The mathematical norm of a vector (or a matrix) is associated with interesting properties for that vector (matrix) and trying to minimize it with other loss function terms or constraints yields interesting properties.

Vector Norms
The classical vector norms are $\ell_0, \ell_1, \ell_2, \ell_\infty$ and all of them have some very interesting properties.

L2 norm: Probably the most common among them is the $\ell_2$ norm which is used in regularization or normalization. Minimization of the $\ell_2$ norm of a vector, usually a weight vector in classifiers such as SVMs, linear / logistic regression, etc. prevents imbalance and makes sure that no single value is very high compared to the others. The minimization problems are differentiable, convex and basically nice!

L-Inf norm: The $\ell_\infty$ norm of a vector is the maximum absolute value of the vector and thus its minimization imposes limits on the range of numbers a vector can take.

L0 norm: The $\ell_0$ norm counts the number of non-zero elements in a vector. This norm is almost always used in the mathematical foundations of all sparsity related problems.

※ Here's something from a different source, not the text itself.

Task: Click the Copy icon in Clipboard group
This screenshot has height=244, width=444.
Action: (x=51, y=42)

However, minimizing the $\ell_0$ norm can get a bit hard to solve (in fact, NP-hard) and thus is very often relaxed to the $\ell_1$ norm.

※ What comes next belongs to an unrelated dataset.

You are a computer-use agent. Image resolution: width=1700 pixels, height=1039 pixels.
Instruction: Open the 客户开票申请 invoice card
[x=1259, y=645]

L1 norm: The $\ell_1$ norm sums up the absolute values of the vector. While minimizing it should reduce the overall absolute sum of the vector, it is often used as an approximation for inducing sparsity as values which are very (depends on the problem) close to zero, can often be ignored. There are algorithms to solve these problems such as Matching Pursuit.

Matrix Norms
While most vector norms can be directly extended to matrices, there are special matrix norms which present interesting properties.

Entry-wise norms: These methods basically treat the matrix as a set of vectors stacked for convenience and simply apply the standard set of vector norms on matrices. In general, they have no special properties.

L2 norm: Also referred to as the Frobenius norm $\|A\|_F$ it can be computed as an entry-wise norm. However, it has more interpretations, as it can also be obtained via the square root of the trace of the matrix conjugate product $\sqrt{trace(A^*A)}$ (always nice to have trace, since it allows matrix commutativity); or via the singular values by computing the $\ell_2$ norm on a “vector” made up of singular values. The minimization has a similar significance and results in convex problems.

Nuclear norm: Denoted as $\|A\|_*$ the nuclear norm computes the equivalent $\ell_1$ norm on the “vector” of singular values. Its minimization induces sparsity (or zero-valuedness) amongst the singular values, which in turn is interpreted as minimizing the matrix rank. A non-full rank matrix is pretty interesting and can be used for dimensionality reduction via projections, for clustering by grouping data points into a few rows, etc.

Chaining norms: Operating on row or column vectors of a matrix, this norm is denoted as $\|A\|_{p,q}$. In this we first apply the $\ell_q$ norm on the columns of the matrix, followed by a $\ell_p$ norm on the resulting vector. Its minimization can be used to obtain interesting combinations of properties such as row sparsity with column regularization when $p = 1, q = 2$.